Hay personas a las que el destino marca para sus oficios, se diría que ungidos por el dedo de la gracia. En todas las profesiones y menesteres. Hablamos de virtuosos de la música, de superdotados del deporte, pintores excelsos, poetas alentando hondos sentimientos, médicos con habilidades sobresalientes, maestros que insuflan vocaciones... Excelsos en cualquier trabajo. Son personas con dones naturales para llevar hasta cotas de excelencia su dedicación. Miguel era uno de ellos. En un empeño ciertamente singular. Había nacido para ser cura. Ni más ni menos. Lo vivía con una entrega absoluta a su misión, sin horarios, con plenitud para proclamar su fe, ayudar a los menesterosos y ejercer la liturgia con pasión -en esas celebraciones que tanto nos conmueven el ánimo- Y fue cura a fondo, a conciencia, en sus variados destinos. En los amables y en los duros, solventando con llaneza de espíritu y entregado con convencimiento. Creía hondamente en lo que hacía y por qué y para quién lo hacía. Sin dudas. Pese a su apariencia juvenil, con un empuje admirable de su fuerza interior, contagiando a cuantos lo trataron. Aunque no todos estén en el escaparate.

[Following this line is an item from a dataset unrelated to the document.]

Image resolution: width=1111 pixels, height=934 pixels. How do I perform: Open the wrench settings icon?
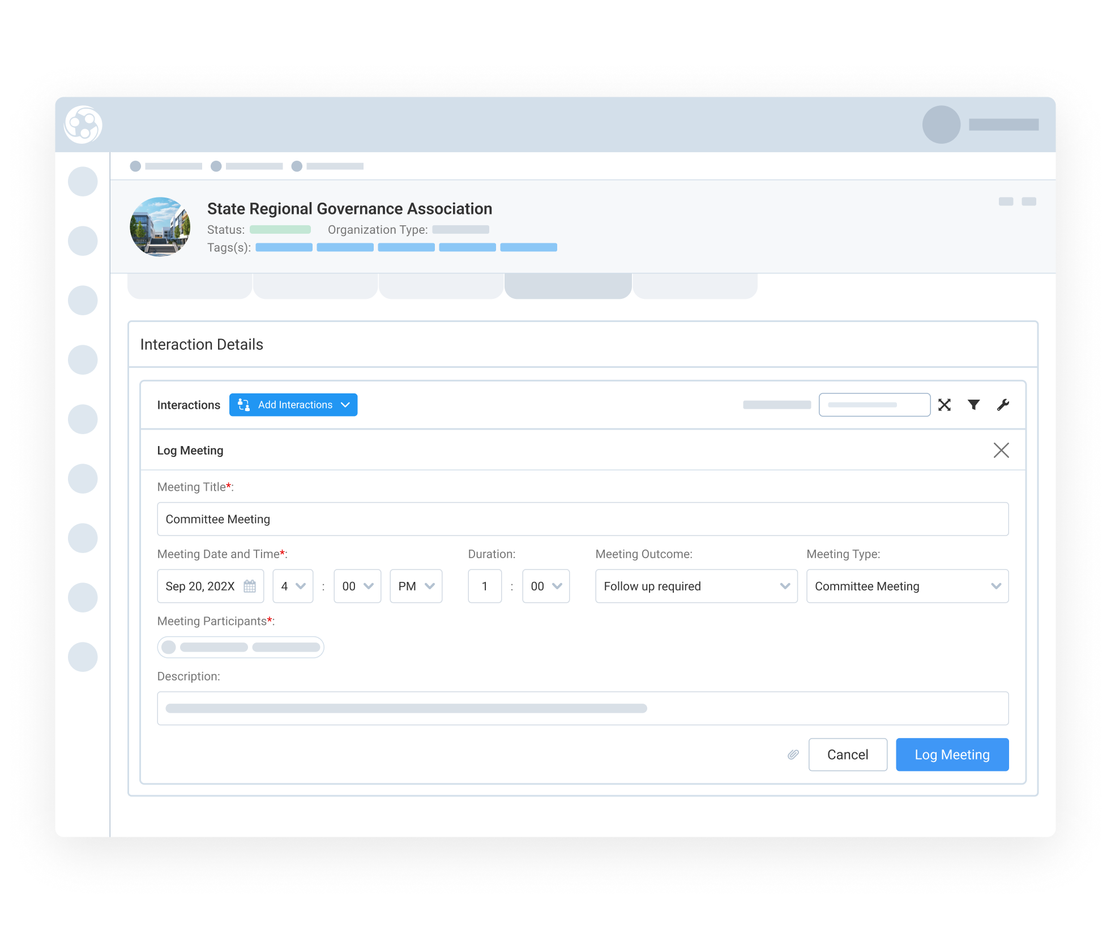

Las alabanzas y los encomios son moneda corriente en el momento de la despedida terrenal, aunque sea ínfima medicina para restañar el dolor del corazón roto de su familia. De Salvador, su padre, de su hermano, y de Aurora, su madre, compañera tantos años en las tareas de administración sanitaria en el Hospital Virgen de la Arrixaca. De ella transcribo sus palabras, entre sollozos, durante las condolencias: «Sé que está en brazos del Señor, pero me lo debía haber dejado un poco más...».


En el resguardo de quienes le conocimos queda. Y como aprendemos de los Proverbios: «Dígase lo que se quiera, tan solo sus acciones pueden alabarlos».